【編集日記】不動産×エンタメで気軽にリテラシーを高められる本を目指して
こんにちは。編集担当の川辺秀美と申します。
企画の背景からこの本ができるまでをまとめてみます。
「お金出してでも、相続の本をつくりたいんですけど、どう思われますか?」
「そんなの、やめたほうがいいと思います」
「なぜですか?」
「直接的にビジネスにつながらないからです」
「はぁ、じゃあ、どうすれば……」
著者は泰道征憲さんと中瀬桃太郎さんです。二人はYouTubeチャンネル「桃太郎オフィス」を運営していて、大成功しています。
そんな二人が某大手出版社からオファーを受けていたものの、あまり納得していなかったことで、第三者を通じて、私のところに相談がありました。
「桃太郎オフィス」のチャンネルについては、全く知らなかったのですが、調べてみると、ショート動画の平均視聴率はずば抜けていて、20万~70万視聴くらい、もしくはそれ以上ありそうでした。
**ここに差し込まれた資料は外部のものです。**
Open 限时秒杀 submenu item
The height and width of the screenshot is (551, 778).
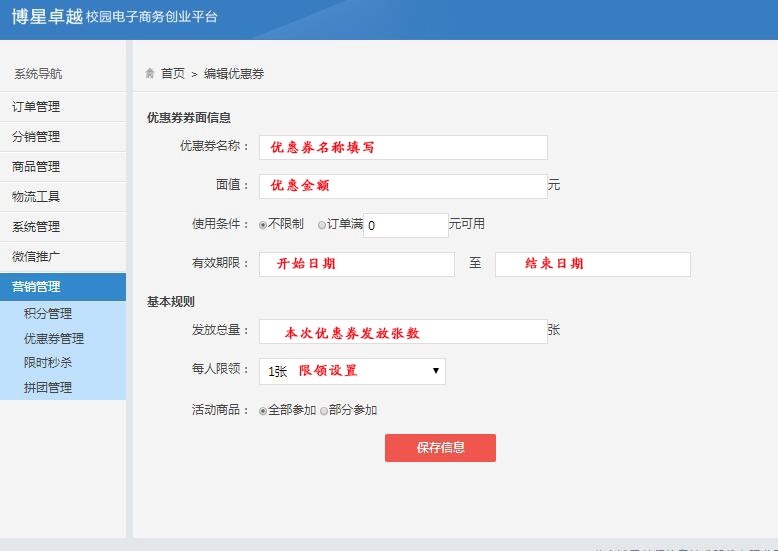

著者としての計り知れないポテンシャルを感じた私は、以下のように回答しました。
「直接ビジネスには結びつけるような企画はやめましょう。どうせやるなら、社会的なムーブメントにつながるようなインパクトをもたらしましょう」
誰も知らない「不動産鑑定」の世界を面白おかしく
「不動産鑑定をテーマにしてみませんか?」
「なるほど。それなら、書くのに困らないと思います」
「で、悪魔の不動産鑑定ってどうでしょうか?」
「えっ、どういう意味ですか?」
「不動産って、悪魔的じゃないですか? 一般に情報公開されているものは少なく、プロとアマではもっている情報が違いすぎて、何を信用していいのか、判断がつきません」
「なるほど。私たちも、じつは同じような感覚をもっていて、適切な不動産情報を知ってもらいたいと思っていました」
こんなやりとりのなかで、企画は固まっていきました。
ただし、著者二人の当初目的は新しい事業創造にありました。
それについての私の回答は以下のものです。
「不動産鑑定の面白さを伝えれば、それが信用につながり、結果として事業に貢献します」
この口説き方がいいのか、悪いのかは別として、著者に納得していただいて、企画が進行することになりました。
『おとな六法』をお手本として、なぞる
ベストセラーとなった『おとな六法』にならって、書籍のフォーマット、デザイン、マーケティング、PRまでをほぼまねて、踏襲いたしました。
『そんなの、オリジナリティないよね』
とツッコむ方も、いらっしゃるかもしれません。
しかし、マーケティングの定石としては、成功パターンをベースに計画・実行していくのは当たり前のことです。
やはり、成功したには、それなりの要因があります。
まず事前PRとして、Amazonでの予約数を1,500冊と設定しました。この数字はかなり高い目標です。ちなみに、『おとな六法』の時は、目標を3,000冊としましたが、これを大幅に上回って7,000冊となりました。ただし、この数字は異例ですので、今回のプロジェクトには適用できません。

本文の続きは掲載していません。